"Very well, speak, then," she said, cowering together, as if resigning herself to her fate. "Tell me what you like."
But when he saw the terror with which she contemplated hearing his story, the words froze on his lips, and he felt as if he could never impart to her the painful and sacred impressions that were so fresh in his memory. He had expected that she would have drunk in all with passionate eagerness, and would have questioned him about every minute that he had passed by Paul's deathbed, till she was in complete possession of the whole scene. Instead, she shrank from it, in a vulgar fear of her nerves being upset.
Unmotherly, almost inhuman, did her conduct appear. Now, he felt that to speak of the child's quiet, pathetic death to the mother, would be profanation. Though there had been no tie of blood between them, he had belonged to him in life and in death. This woman from whose womb he had sprung, this smiling, frightened woman, who only thought of her own discomfort, and wished to be pitied for herself, had become a stranger--a stranger to her child, and a stranger to him. He saw, with horror, the gulf that she set between him and her, which no seductive charm, no flattering little speeches, could ever bridge again.
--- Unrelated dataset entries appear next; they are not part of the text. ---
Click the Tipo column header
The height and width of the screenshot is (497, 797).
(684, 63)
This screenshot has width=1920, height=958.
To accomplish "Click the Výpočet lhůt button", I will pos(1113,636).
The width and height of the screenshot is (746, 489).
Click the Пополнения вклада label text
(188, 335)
"Perhaps you are right, Felicitas," he said coldly. "We will leave it for the present; it may be too sad a subject and too exciting for you."
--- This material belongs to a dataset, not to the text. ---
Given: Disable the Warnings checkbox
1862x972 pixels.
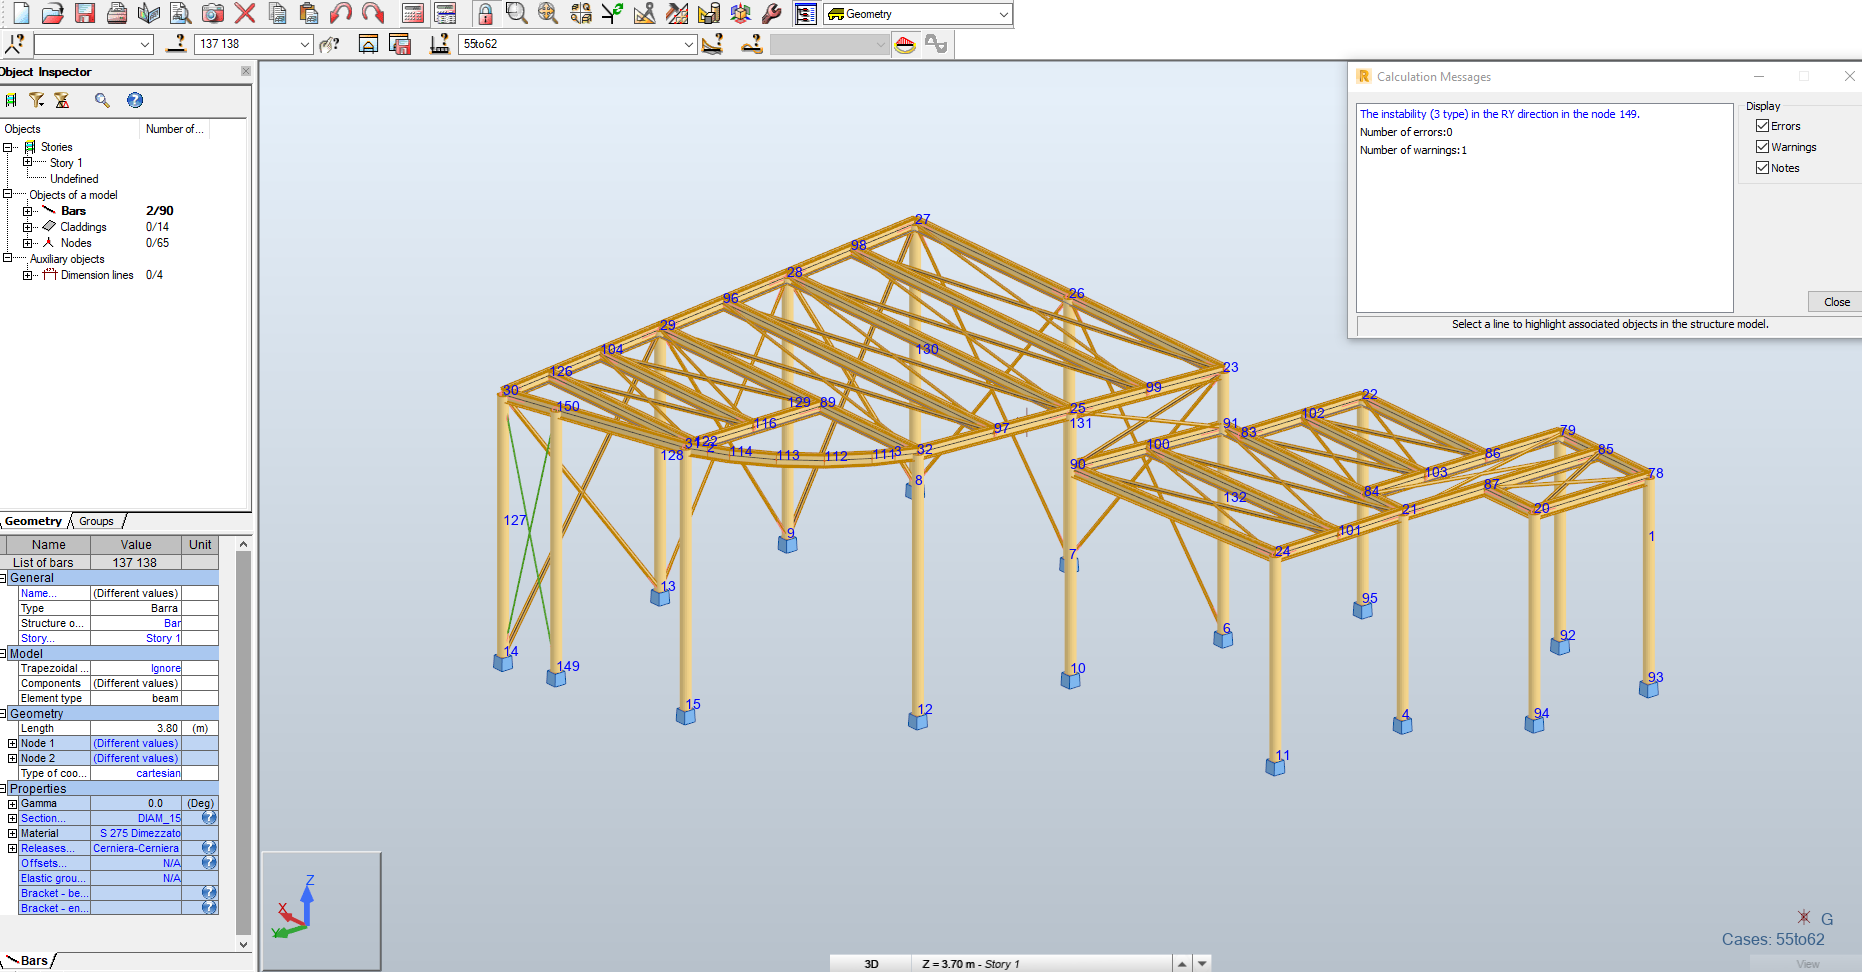Looking at the screenshot, I should click(1763, 146).
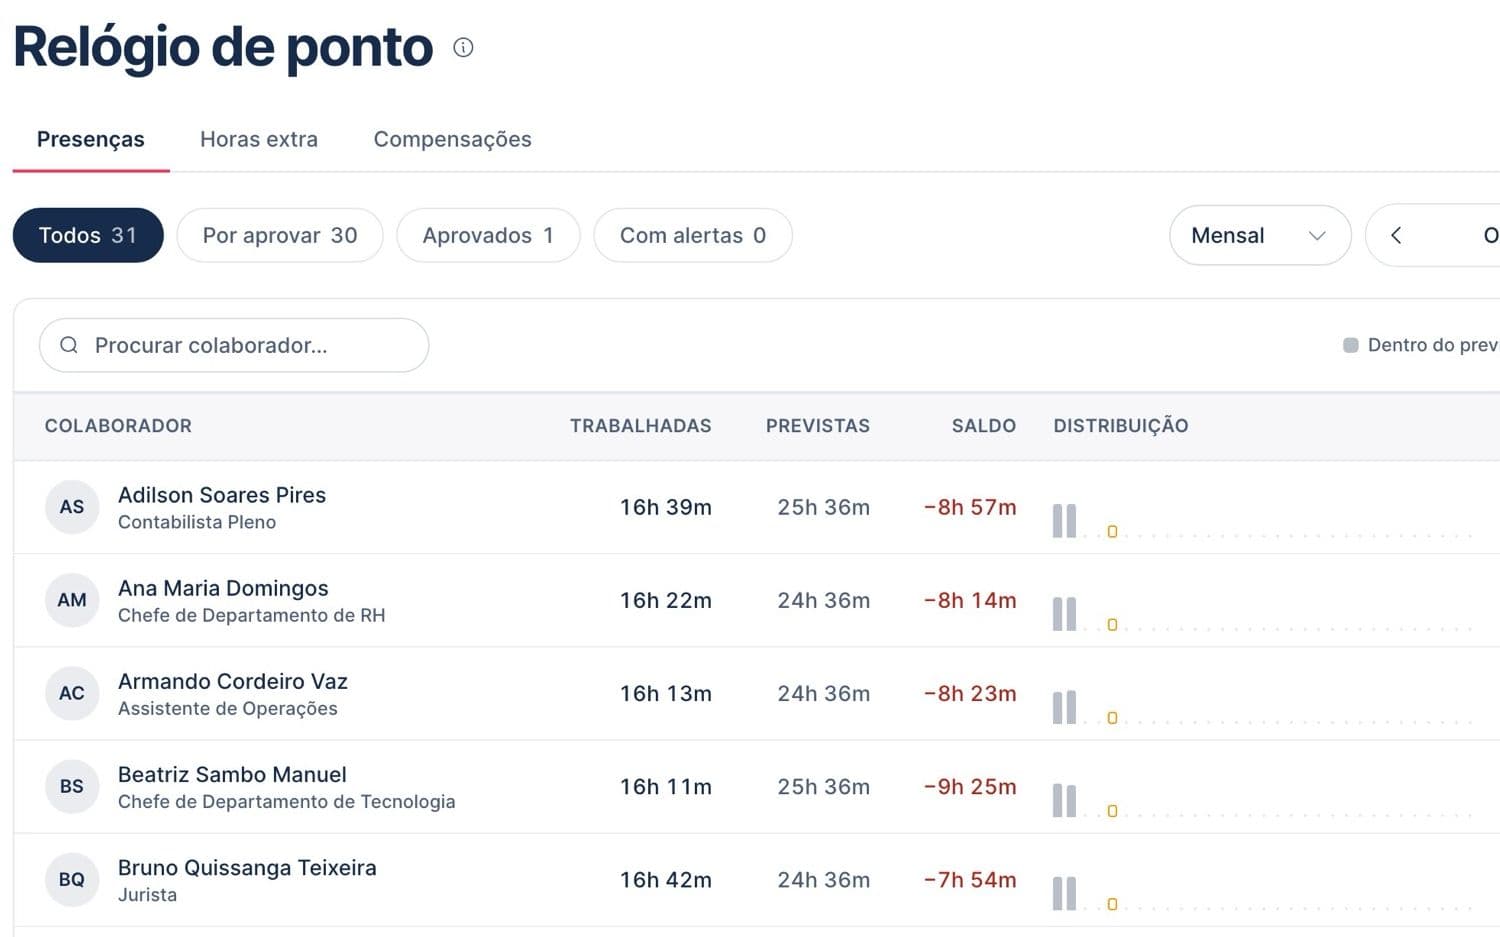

"Ah, how good you are!" she whispered gratefully; "you can feel for your poor, heart-broken wife."
And as she had often done when she wanted to bewitch him with a cheap endearment, she stretched over to him and pillowed her head against his arm, looking into his face with ecstatically uplifted eyes.
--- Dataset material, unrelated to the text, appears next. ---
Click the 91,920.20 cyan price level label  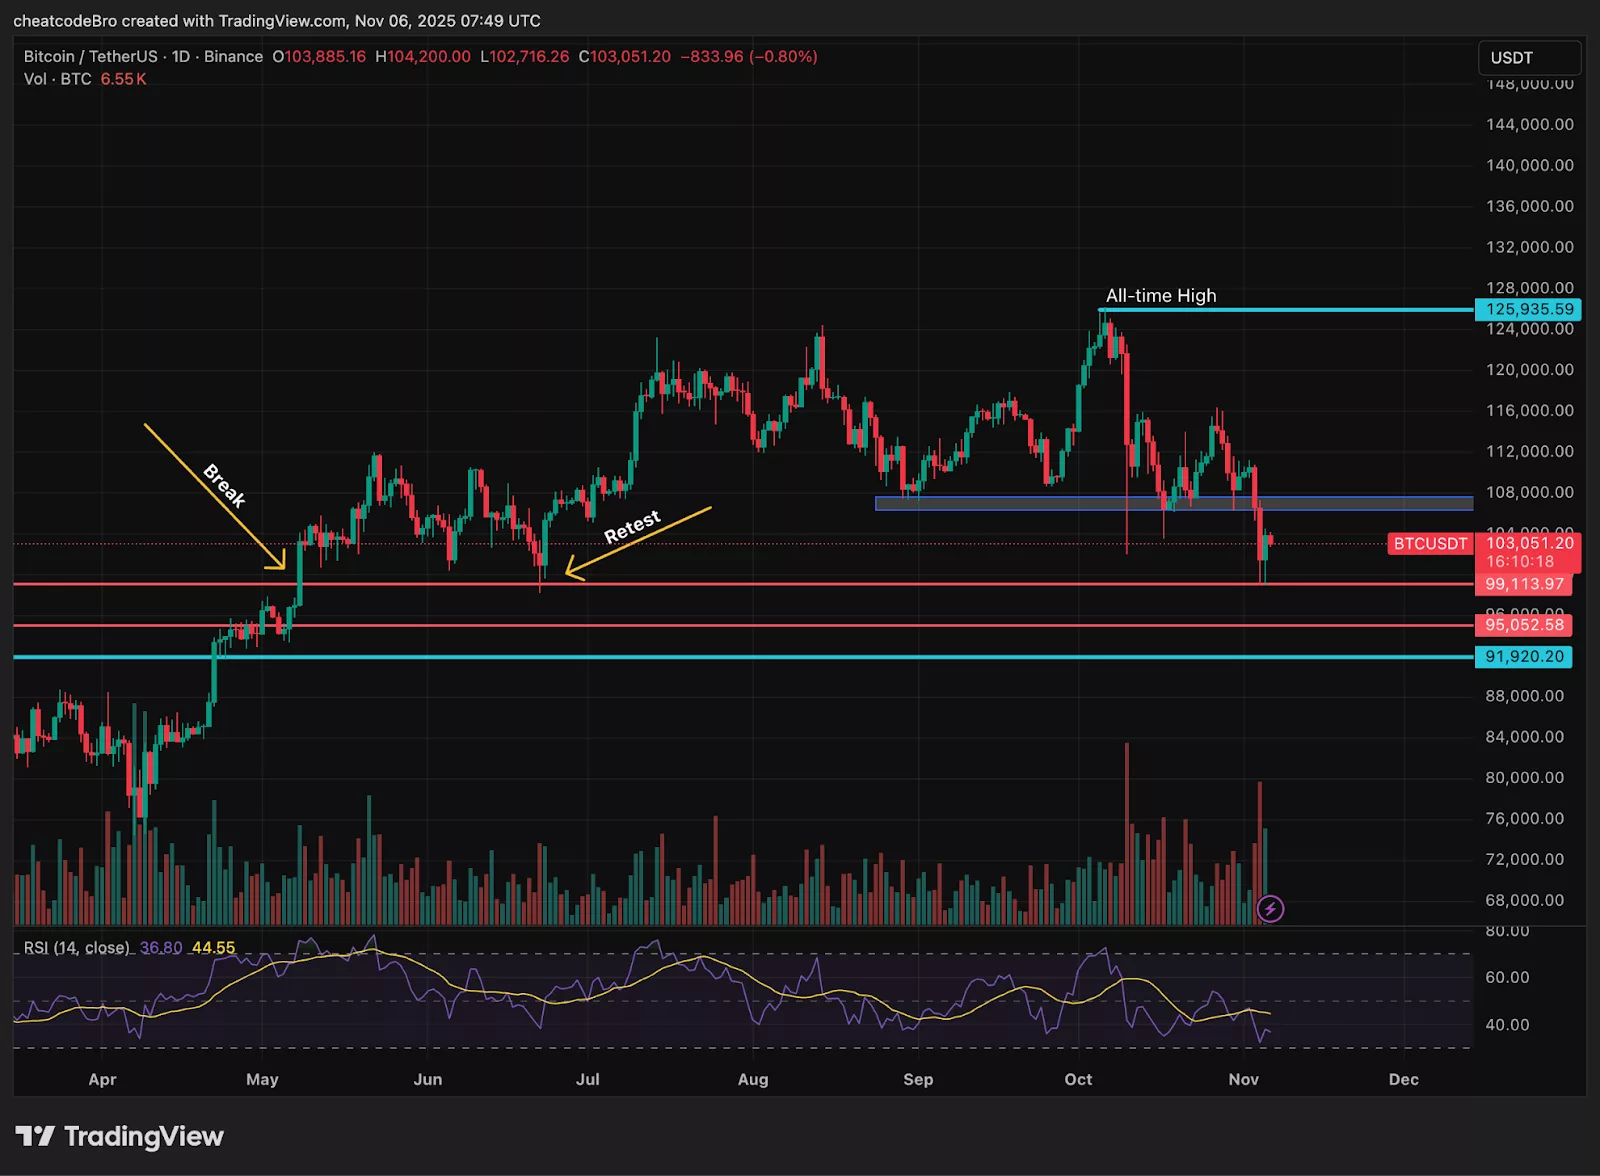click(1522, 656)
He submitted passively, and glanced down in cold astonishment on the pale, pretty features on which an almost coquettish smile was now playing. In a flash he seemed to see through the thousand machinations with which, for years, she had chained him to her chariot-wheel: the allurements with which she had awakened desires within him without any intention of satisfying them, and the extravagant caprices, obeying which had weakened his will and degraded his intellect. The whole tissue, woven of laughing selfishness and self-seeking affability and mock naïveté, now fell away, showing the being he had humbly worshipped in her naked unreality and insincerity.
He could not guess that all she said and did at the moment was a kind of veiled apology, for in her mania to excuse her past faults she had revealed herself to him in her true colours. He saw all that was hollow and vain and false in her, without understanding why she prevaricated and lied. They sat on together for another hour. The table was cleared, but the spirit-lamp still hummed. The antique Dutch clock in the corner kept up its solemn and deliberate tick. Now and then a shower of snow-flakes whirled against the window and the sashes rattled gently. A profound, dreamful peace seemed to have descended on the apartment, a peace well ordained to bring healing to two wounded hearts.
Felicitas, all unsuspecting, yet inwardly anxious, continued to make herself charming and amiable. She spoke of the sympathy shown her by friends and neighbours, the countless letters of condolence which she had received, the many callers she had refused to see. She even made plans for the future, and promised all sorts of wonderful things to comfort and distract him. He listened with grave courteous attention; and in every word he found confirmation of his new reading of her character. His eyes wandered round the room. He saw the lights and shadows dancing on the walls; the dear old objects amidst which he had been brought up, which he would have bequeathed to his step-son; so soon as he could have legally adopted him. He listened to the ticking of the clock and all the familiar sounds which in peaceful evening hours are the music of happy homes.
But now everything seemed different, everything was strange, unreal, almost disquieting.